Tracking down closed caption

Q: How do I find English-language content with English-language subtitles? I am hard of hearing and lots of content, principally movies, will have subtitles in every language under the sun, except English.

A: Some video providers may be putting those subtitles in the settings for closed captions, which may be why you do not see English in the list of available languages for English-language content. Even though they may be grouped together by some companies, subtitles and closed captions are technically different features.

Subtitles serve to translate dialogue from one language to another. Closed captions — designed to aid the deaf and hearing-impaired — are transcriptions of spoken dialogue, and can also include written descriptions of other sounds in the scene, like a car honking or a baby crying.

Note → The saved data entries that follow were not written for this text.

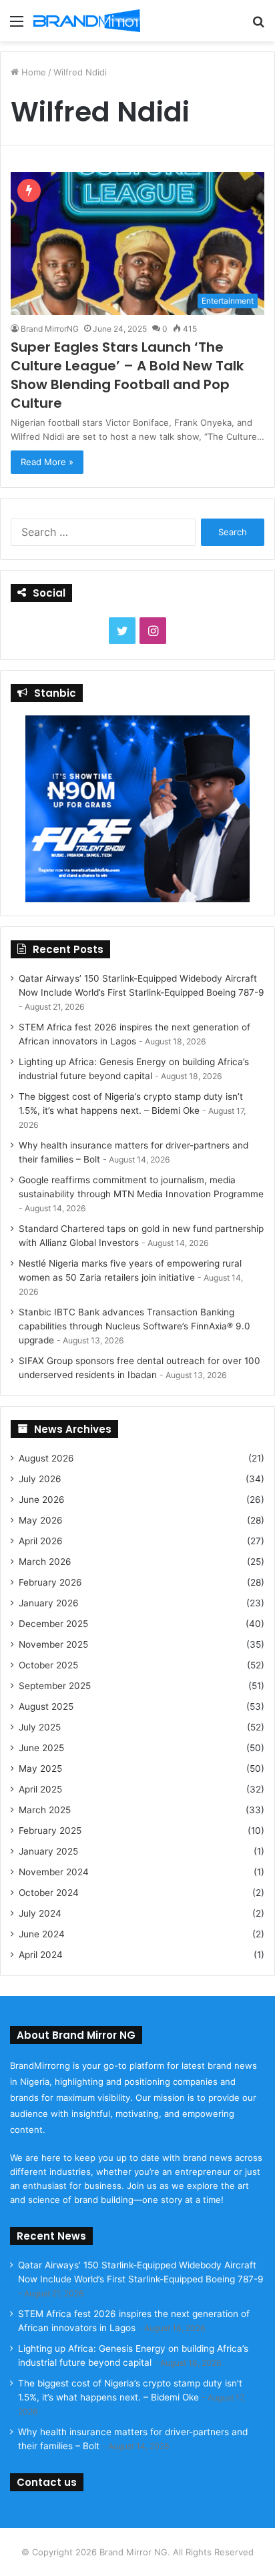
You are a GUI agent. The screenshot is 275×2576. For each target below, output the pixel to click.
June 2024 (42, 1934)
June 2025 (41, 1747)
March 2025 (45, 1810)
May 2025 (40, 1768)
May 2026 (41, 1520)
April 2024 (41, 1954)
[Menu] (16, 26)
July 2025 (40, 1727)
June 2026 (42, 1499)
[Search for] (258, 26)
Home (32, 72)
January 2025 (48, 1851)
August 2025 (46, 1706)
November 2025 (53, 1644)
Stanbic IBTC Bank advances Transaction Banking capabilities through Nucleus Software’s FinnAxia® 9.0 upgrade (134, 1326)
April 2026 (41, 1541)
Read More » (47, 461)
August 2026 (46, 1458)
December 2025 (53, 1623)
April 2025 (40, 1789)
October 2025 (48, 1665)
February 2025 (50, 1830)
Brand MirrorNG (50, 329)
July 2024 (40, 1913)
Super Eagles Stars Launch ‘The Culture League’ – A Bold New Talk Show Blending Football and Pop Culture (127, 375)
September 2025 (55, 1685)
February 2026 (50, 1582)
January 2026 (49, 1603)
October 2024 (49, 1892)
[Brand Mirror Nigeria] (86, 20)
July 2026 (40, 1479)
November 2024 (54, 1872)
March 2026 (45, 1561)
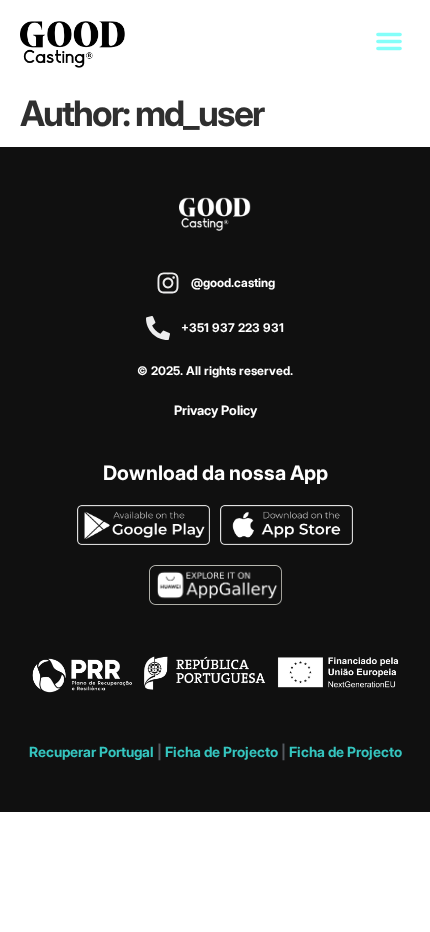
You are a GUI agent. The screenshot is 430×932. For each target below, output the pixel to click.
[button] (389, 41)
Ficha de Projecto (221, 751)
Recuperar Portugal (91, 751)
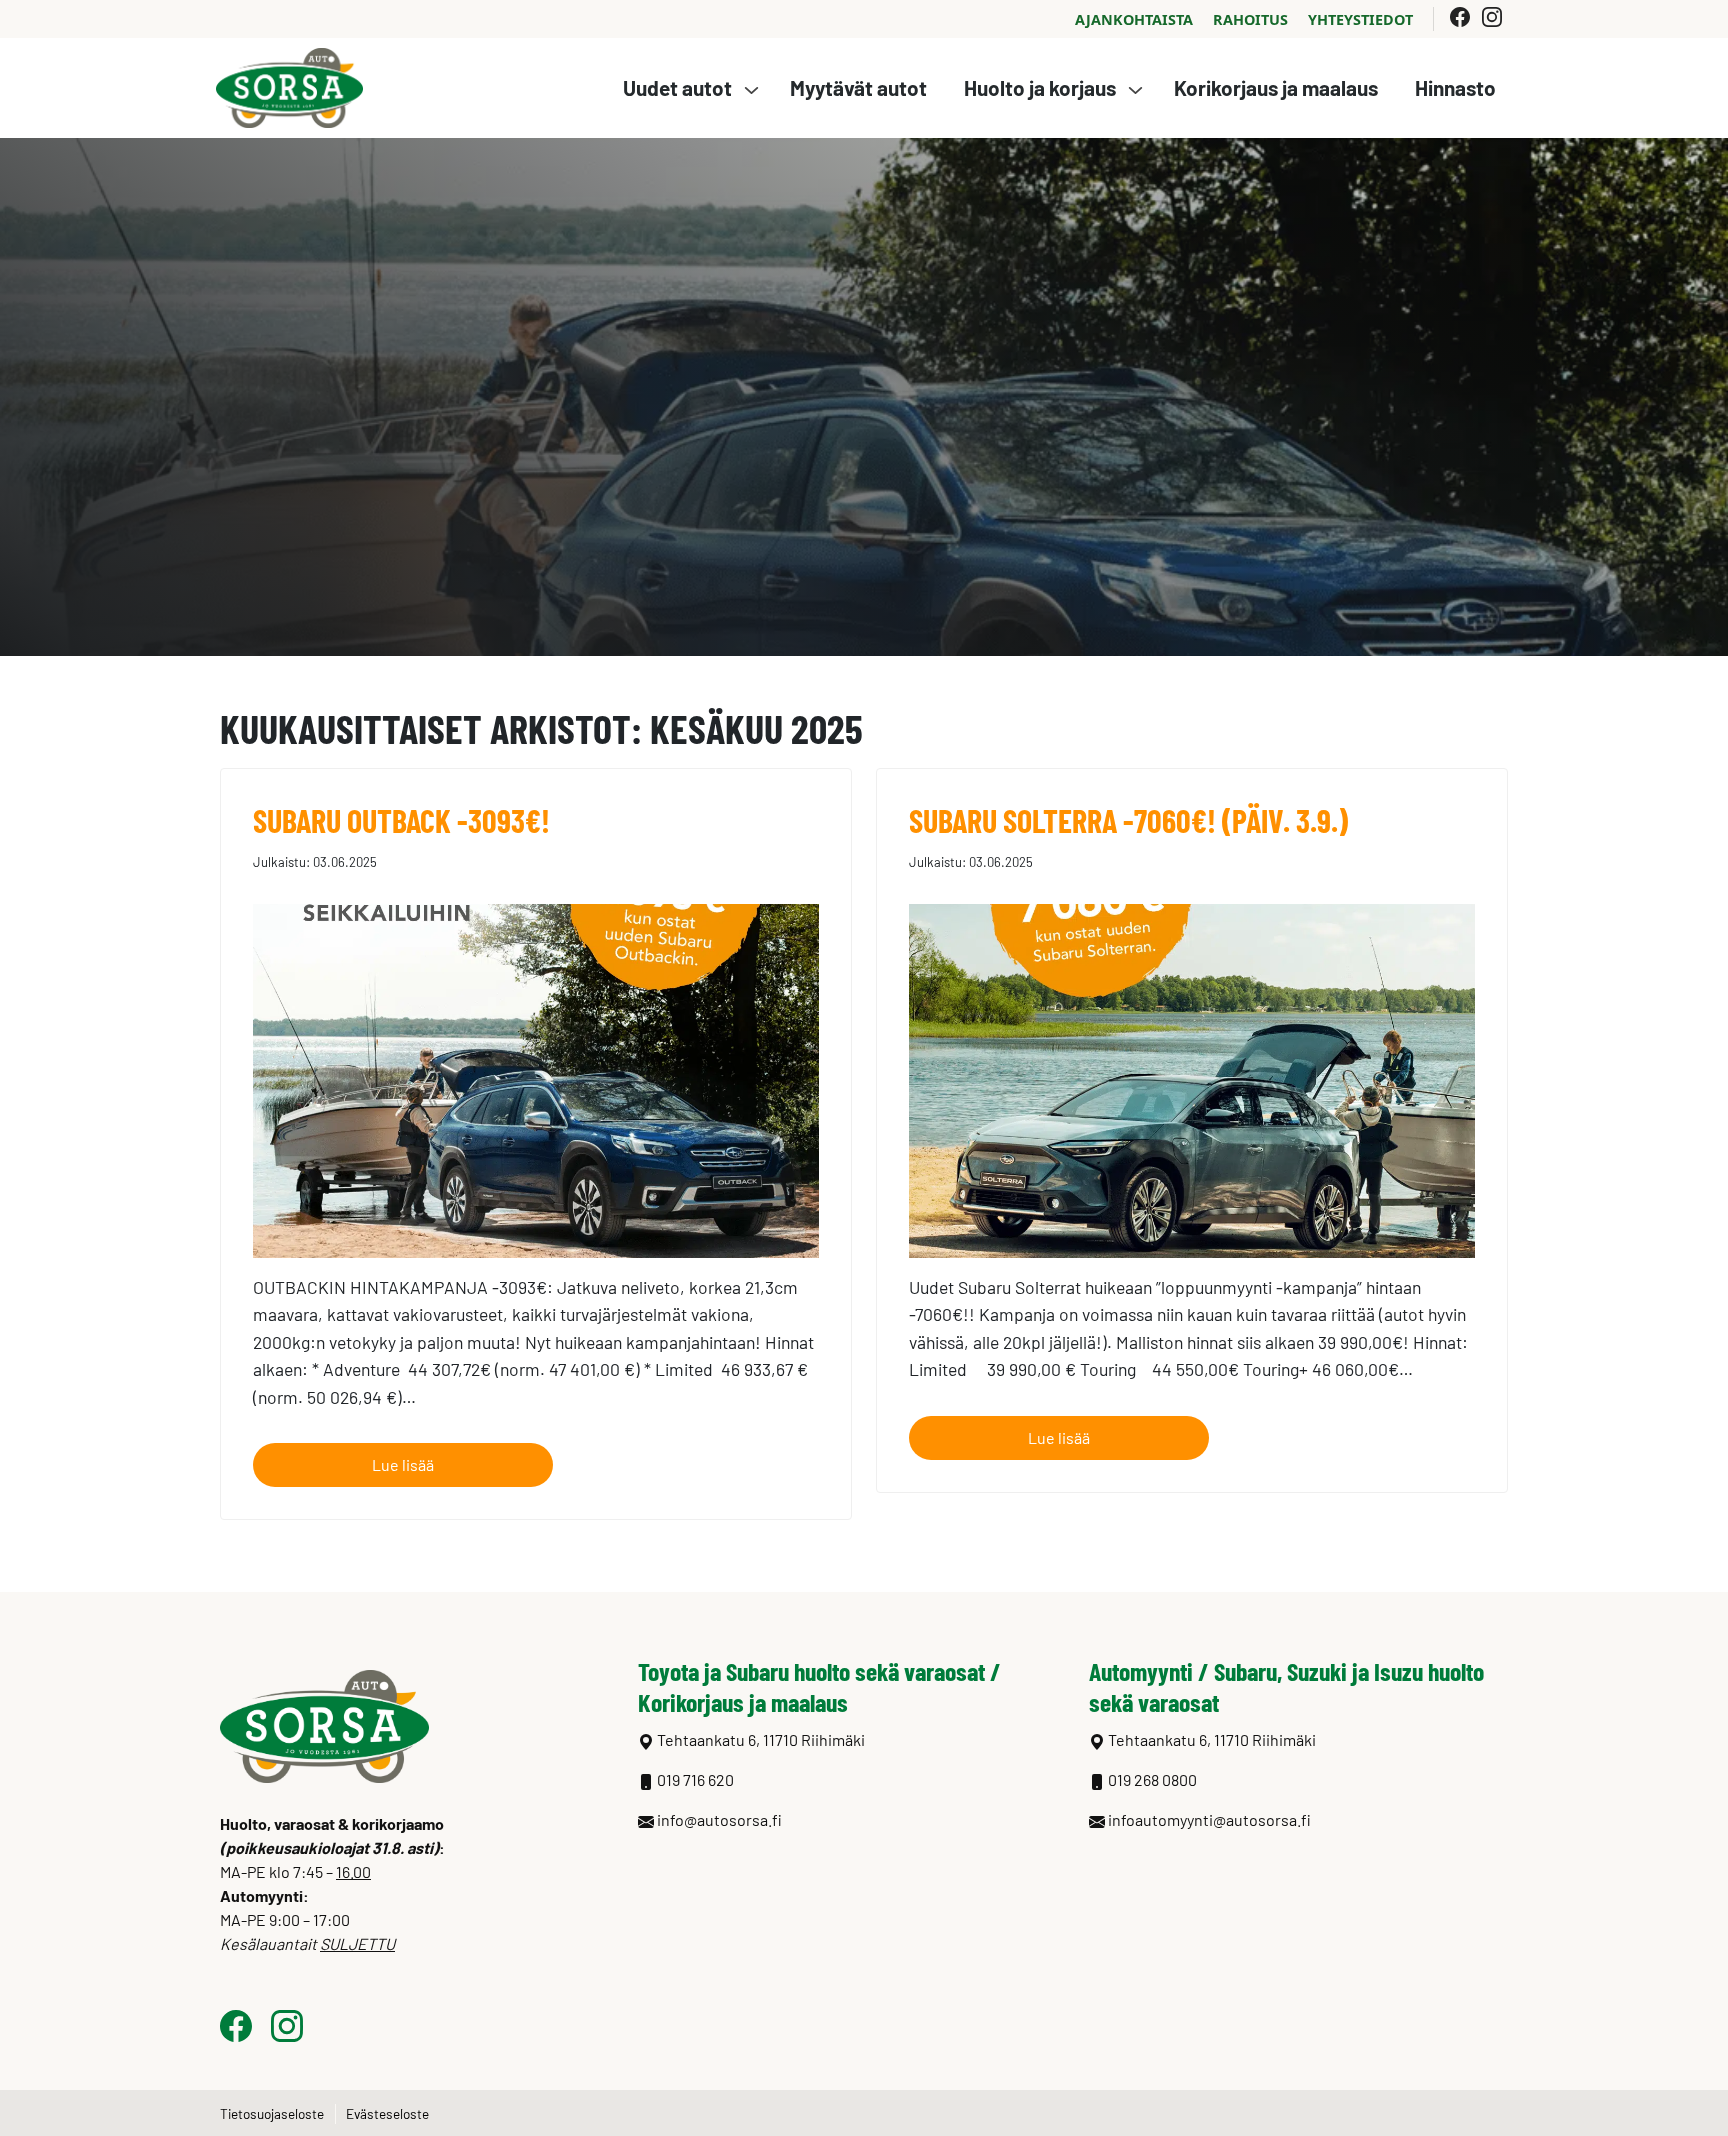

Streaming and download services like Amazon Prime, Netflix, Google Play, Hulu, iTunes and the Windows Store are among the many sources of video with closed captions, and caption availability is typically listed in the description of the movie or TV show. To enable the captions, start playing the video and then look for a settings or closed captions icon (CC) in the tool bar.

Vimeo and YouTube support videos that contain closed captions, although not every creator includes them. The New York Times began adding closed captions to videos produced by the newsroom last year.

If a video includes closed captions but you do not see them, check the settings of your device to make sure the closed captions option is enabled. Apple’s iOS, Mac operating system and Apple TV set-top box all have caption controls in their Accessibility preferences, as do other systems like Google’s Android software systems and Roku’s TV set-top boxes. Microsoft keeps similar settings in the Ease of Access area for its Windows 10 and Xbox One software.

Portable computers in need of ports

Q: My new Mac laptop has a headphone jack and one USB-C port for everything else. What’s the best way to connect an HDMI cable or my camera’s Secure Digital memory card without having to haul around a bunch of adapters when I travel?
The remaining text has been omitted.